Bengaluru: Karnataka is looking to emulate Prime Minister Narendra Modi’s 2015 ‘Give it up’ appeal for the LPG subsidy to tame the state’s expenditure on a scheme guaranteeing free electricity to farmers for irrigation.
Led by minister Sunil Kumar, the Karnataka energy department is all set to announce a campaign where relatively well-off farmers will be asked to give up the free electricity provided for irrigation pumpsets (IP), which is estimated to cost the government upwards of Rs 11,000 crore every year.
“It will be a voluntary exercise. I will lead by example and give up free electricity for the IP set on my farm,” Sunil Kumar told ThePrint Saturday.
Explaining the rationale behind the campaign, he added, “We hope that large landowners, politicians and bureaucrats, rich farmers will respond to the campaign and opt out of free electricity.”
According to Karnataka’s Economic Survey 2019-2020, water-pumping through irrigation pumpsets accounted for the highest share of electricity consumed in the state, at 36.76 per cent.
Estimates shared by the state energy department with ThePrint show that the state has 31,46,713 regularised irrigation pump sets, while 95,639 are unauthorised or yet to be regularised.
Power supply for IP sets was made free with effect from 01.08.2008, the economic survey states.
The energy department provides between four and eight hours of free electricity daily for all IP sets. The estimated cost of providing free electricity to these IP sets is projected at Rs 11,370 crore for 2021-2022, according to data shared by the minister’s office.
The scheme cost the exchequer Rs 11,250 crore in 2020-2021, and Rs 11,245 crore in 2019-2020.

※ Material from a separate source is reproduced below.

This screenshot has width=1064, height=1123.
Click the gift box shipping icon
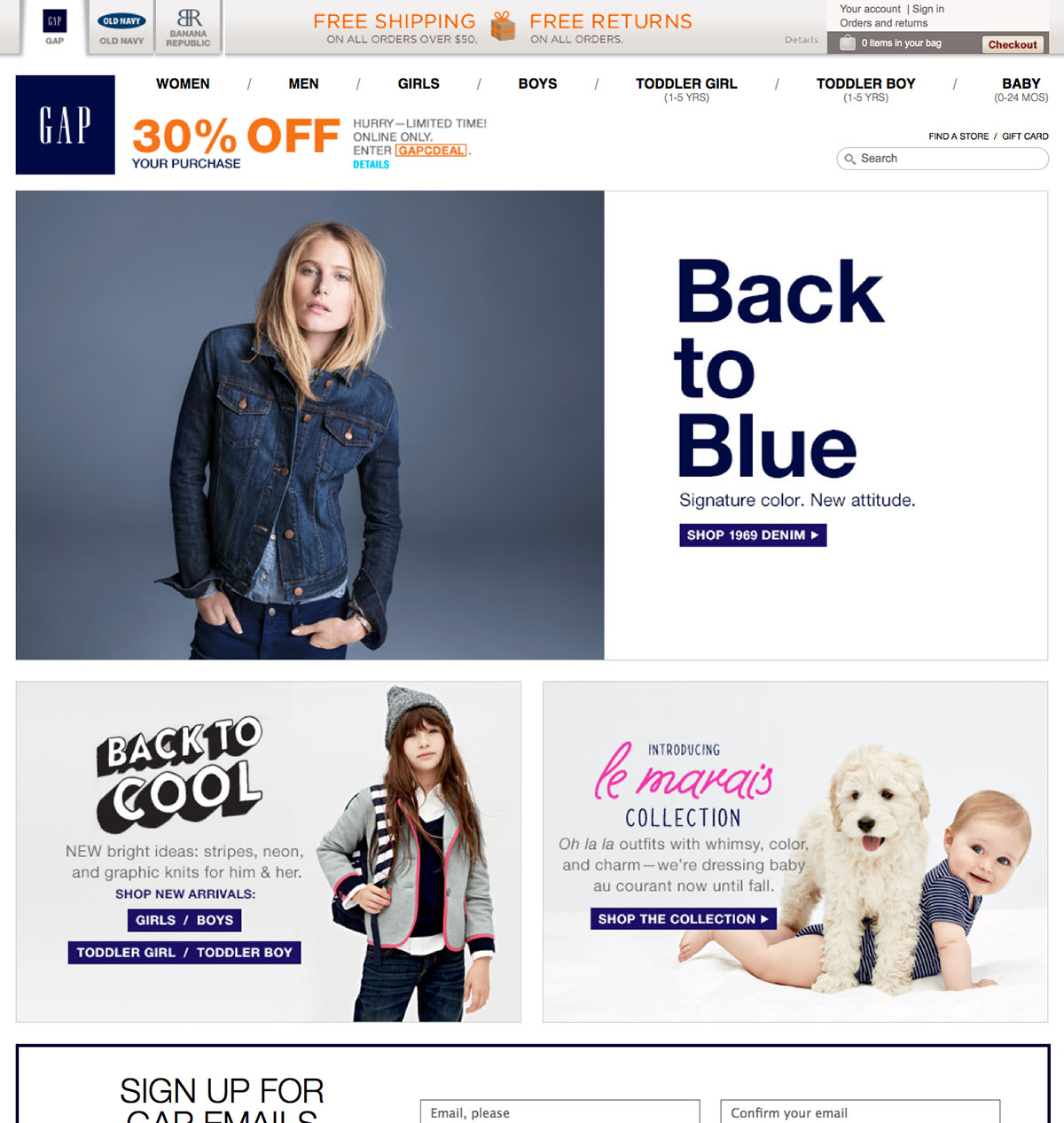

Demand for more connections and an increased number of supply hours are filed with the energy department each day, the minister said, adding that the department is looking to set up 60 substations that can provide seven hours of electricity.
“The electricity that is being provided free of cost to farmers is increasing the debt of ESCOMS (district electricity supply companies). The debt affects the Karnataka Power Transmission Corporation (KPTCL) next and then the Karnataka Power Corporation and eventually the government,” Sunil Kumar said.

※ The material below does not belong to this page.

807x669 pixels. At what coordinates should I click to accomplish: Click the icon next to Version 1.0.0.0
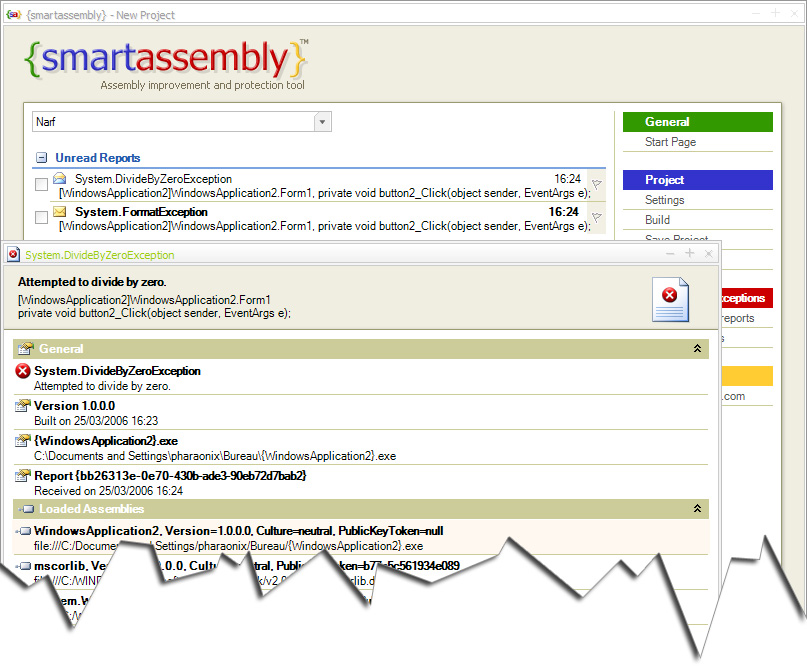[23, 406]
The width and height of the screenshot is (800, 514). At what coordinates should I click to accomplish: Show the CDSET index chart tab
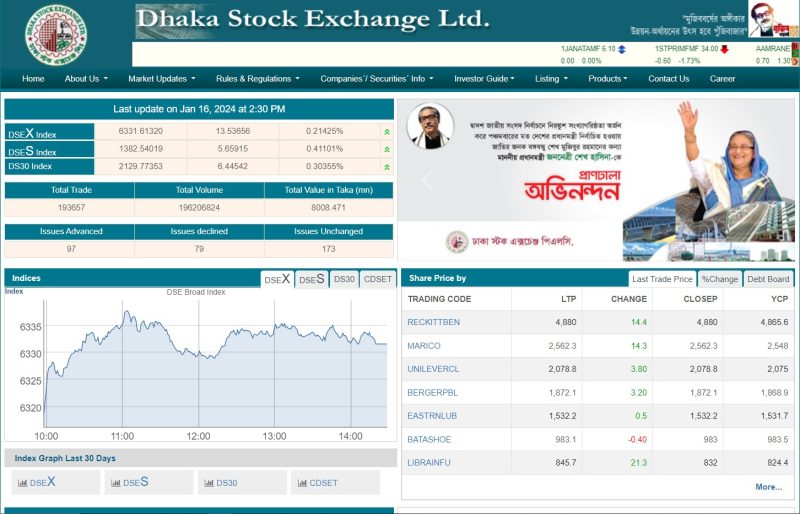coord(377,279)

To reduce the cost of free electricity for irrigation purposes, the Karnataka government has been pushing for solar-powered pump sets. Till November 2019, only about 3,710 solar pump sets were provided to beneficiaries. The department is looking to replace 5 lakh irrigation pump sets with solar variants, according to the economic survey.

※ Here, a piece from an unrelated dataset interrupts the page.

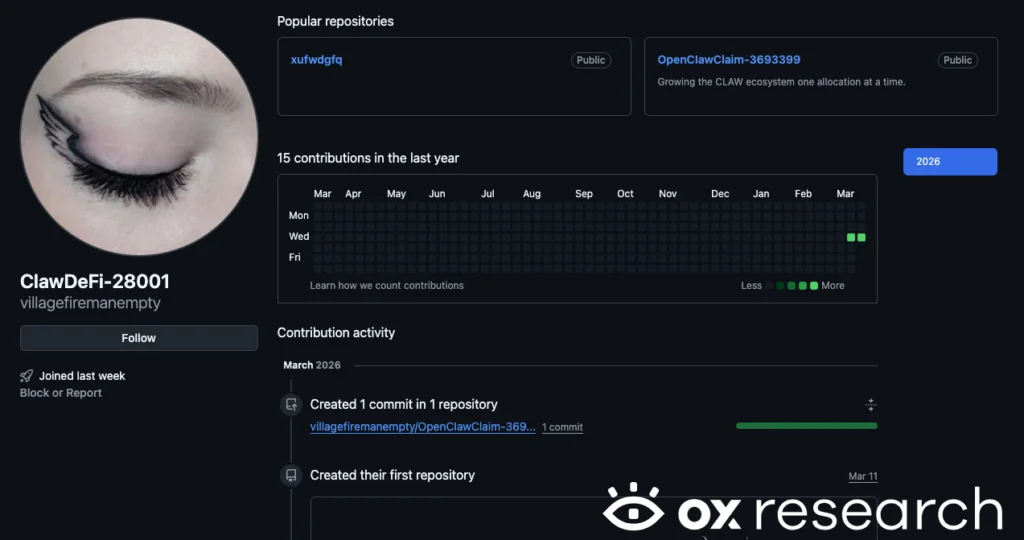Click the ox research eye logo
This screenshot has height=540, width=1024.
pos(633,507)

Farmers wary of the campaign
While the campaign has been described as voluntary, the announcement has made farmers wary about its potential impact in the long run.
“We have no qualms if the entire exercise is strictly voluntary. But from our experience, the government usually starts identifying farmers with bikes, televisions, mobile phones as ‘well to do’ and forces us to give up subsidies after announcing such campaigns. We are wary about this being the first step towards withdrawing free electricity altogether,” Kurubooru Shantakumar, president of Karnataka’s Sugarcane Growers Association, told ThePrint.
His worry has roots in a controversy going back to February this year, when Karnataka’s former minister for food and civil supplies Umesh Katti said BPL ration cards of those who own bikes, TVs or fridges would be cancelled. The minister withdrew his statement after severe backlash.
Shantakumar said farmers, whether marginal, small, or big, are suffering losses currently.
“We were told that giving up the LPG subsidy would also be voluntary but it has completely stopped now. Farmers are already struggling and the government should not look to burden us more,” added Ashok Meti, a farmer from Uttara Kannada who serves as organising secretary in the Sugarcane Growers Association.
The apprehension comes against the backdrop of the Union government withholding transfers of LPG subsidies to customers who have not opted to give up subsidies. “Voluntary or not, we are sceptical about such campaigns,” Meti said.
The Opposition, meanwhile, believes the campaign is ill-timed.
“This seems like an insidious move by the government to trap innocent farmers. It comes at a time when farmers are in acute distress. Cost of input — from fertilisers to seeds — has increased, cost of production has increased due to hike in fuel prices and so has the cost of transportation,” said Congress MLA Krishna Byregowda, a former agriculture minister of Karnataka.
“Why does the government want to pass on the burden to poor citizens while writing off corporate taxes and helping the super-rich?” he added.